Dark-repair of ultraviolet-induced pyrimidine dimers in the DNA of wild carrot protoplasts

Abstract

GREEN plants receive greater exposure to solar ultraviolet radiation and their germ cells (pollen) have a significantly greater potential for acquiring ultraviolet-induced genetic damage than do those of most animals¹. Even though cells of the higher plants can photoreactivate ultraviolet damage (refs 2–5, and my unpublished data), the absence of dark-repair capability could be a significant disadvantage since some types of excisable ultraviolet-induced DNA damage are not photo-reactivable⁶. The capability for dark repair would become even more important if there were an increase in the fluence of solar ultraviolet reaching the Earth's surface⁷. Attempts to demonstrate excision of pyrimidine dimers in cells of Nicotiana, Haplopappus⁴, Ginkgo⁵ and Chlamydomonas⁸ have all given negative results.

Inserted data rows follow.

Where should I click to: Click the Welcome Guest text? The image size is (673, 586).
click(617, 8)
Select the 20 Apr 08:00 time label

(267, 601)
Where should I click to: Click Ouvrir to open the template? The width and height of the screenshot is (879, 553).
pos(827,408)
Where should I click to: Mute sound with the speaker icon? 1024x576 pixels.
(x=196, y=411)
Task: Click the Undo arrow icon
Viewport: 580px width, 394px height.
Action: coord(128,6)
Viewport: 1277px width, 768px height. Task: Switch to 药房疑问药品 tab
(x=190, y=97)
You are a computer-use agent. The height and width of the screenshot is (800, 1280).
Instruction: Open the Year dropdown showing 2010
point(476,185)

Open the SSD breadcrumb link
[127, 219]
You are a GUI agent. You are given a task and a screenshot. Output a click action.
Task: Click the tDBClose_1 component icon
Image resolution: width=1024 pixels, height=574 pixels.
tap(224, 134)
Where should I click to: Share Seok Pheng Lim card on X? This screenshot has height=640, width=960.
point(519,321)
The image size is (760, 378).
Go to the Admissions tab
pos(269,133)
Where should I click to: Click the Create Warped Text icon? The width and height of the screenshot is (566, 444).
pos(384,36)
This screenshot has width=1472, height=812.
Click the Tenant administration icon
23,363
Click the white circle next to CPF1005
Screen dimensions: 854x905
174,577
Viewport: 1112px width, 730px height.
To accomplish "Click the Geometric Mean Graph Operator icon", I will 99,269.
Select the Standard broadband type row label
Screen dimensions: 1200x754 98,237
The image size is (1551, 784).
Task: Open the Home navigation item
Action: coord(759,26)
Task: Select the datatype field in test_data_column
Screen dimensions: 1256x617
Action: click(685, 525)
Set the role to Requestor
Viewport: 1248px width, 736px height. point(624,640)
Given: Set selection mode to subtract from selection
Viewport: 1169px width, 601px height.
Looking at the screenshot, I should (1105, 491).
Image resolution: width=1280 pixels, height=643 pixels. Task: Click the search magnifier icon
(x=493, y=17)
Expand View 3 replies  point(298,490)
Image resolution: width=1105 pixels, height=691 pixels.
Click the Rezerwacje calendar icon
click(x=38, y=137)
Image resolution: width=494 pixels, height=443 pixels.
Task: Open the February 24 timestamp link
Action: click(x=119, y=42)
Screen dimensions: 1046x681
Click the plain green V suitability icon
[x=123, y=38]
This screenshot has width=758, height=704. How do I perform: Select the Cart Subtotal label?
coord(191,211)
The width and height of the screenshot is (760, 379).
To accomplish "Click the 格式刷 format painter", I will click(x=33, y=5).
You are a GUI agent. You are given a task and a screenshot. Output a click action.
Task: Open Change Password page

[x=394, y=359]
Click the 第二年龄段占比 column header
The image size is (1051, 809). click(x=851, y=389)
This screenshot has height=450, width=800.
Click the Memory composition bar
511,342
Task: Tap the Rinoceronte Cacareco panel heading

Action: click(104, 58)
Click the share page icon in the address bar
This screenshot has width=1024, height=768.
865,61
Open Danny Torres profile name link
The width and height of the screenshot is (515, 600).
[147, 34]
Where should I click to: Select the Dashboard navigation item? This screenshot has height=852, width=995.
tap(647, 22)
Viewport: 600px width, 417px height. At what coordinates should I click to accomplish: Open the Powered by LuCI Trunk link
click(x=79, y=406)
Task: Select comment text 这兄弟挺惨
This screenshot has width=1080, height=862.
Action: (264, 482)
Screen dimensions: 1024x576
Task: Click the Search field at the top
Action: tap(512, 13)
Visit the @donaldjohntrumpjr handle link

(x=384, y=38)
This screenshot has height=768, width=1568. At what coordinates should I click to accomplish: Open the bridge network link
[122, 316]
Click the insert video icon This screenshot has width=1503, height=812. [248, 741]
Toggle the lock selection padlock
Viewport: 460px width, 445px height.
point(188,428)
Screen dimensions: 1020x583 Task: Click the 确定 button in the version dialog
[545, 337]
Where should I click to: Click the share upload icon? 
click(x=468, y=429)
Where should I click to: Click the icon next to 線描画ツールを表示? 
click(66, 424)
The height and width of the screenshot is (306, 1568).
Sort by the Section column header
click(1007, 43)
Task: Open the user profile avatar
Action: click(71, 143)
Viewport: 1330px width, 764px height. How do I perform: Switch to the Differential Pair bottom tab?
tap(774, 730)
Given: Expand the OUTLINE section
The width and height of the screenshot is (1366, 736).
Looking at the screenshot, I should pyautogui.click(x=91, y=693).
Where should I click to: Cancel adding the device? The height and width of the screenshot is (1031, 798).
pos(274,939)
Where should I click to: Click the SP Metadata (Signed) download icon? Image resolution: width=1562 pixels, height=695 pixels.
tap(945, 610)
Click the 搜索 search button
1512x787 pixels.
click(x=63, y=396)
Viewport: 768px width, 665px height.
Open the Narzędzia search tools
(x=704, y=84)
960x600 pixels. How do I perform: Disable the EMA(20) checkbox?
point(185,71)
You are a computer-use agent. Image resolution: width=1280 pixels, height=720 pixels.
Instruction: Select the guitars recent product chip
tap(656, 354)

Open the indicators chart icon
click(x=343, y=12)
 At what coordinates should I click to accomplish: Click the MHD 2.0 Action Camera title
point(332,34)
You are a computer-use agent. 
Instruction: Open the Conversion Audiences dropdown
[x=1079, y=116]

These data, taken with other assays for excision repair activity (unscheduled DNA synthesis⁹; repair replication^10–12) have been interpreted as indicating a general absence of such capability in plants¹². I have now found, however, that in cultured wild carrot cells, pyrimidine dimers can be excised in the dark and that the extent of dimer excision depends on the initial number of dimers induced by the ultraviolet dose. After ultraviolet fluences of about 10 J m⁻², most of the dimers are excised within 24 h; but at fluences up to 30 J m⁻², about 25 % remain unexcised in DNA. At fluences above 100 J m⁻², dimer excision is almost completely eliminated, perhaps due to secondary effects of these very high ultraviolet doses.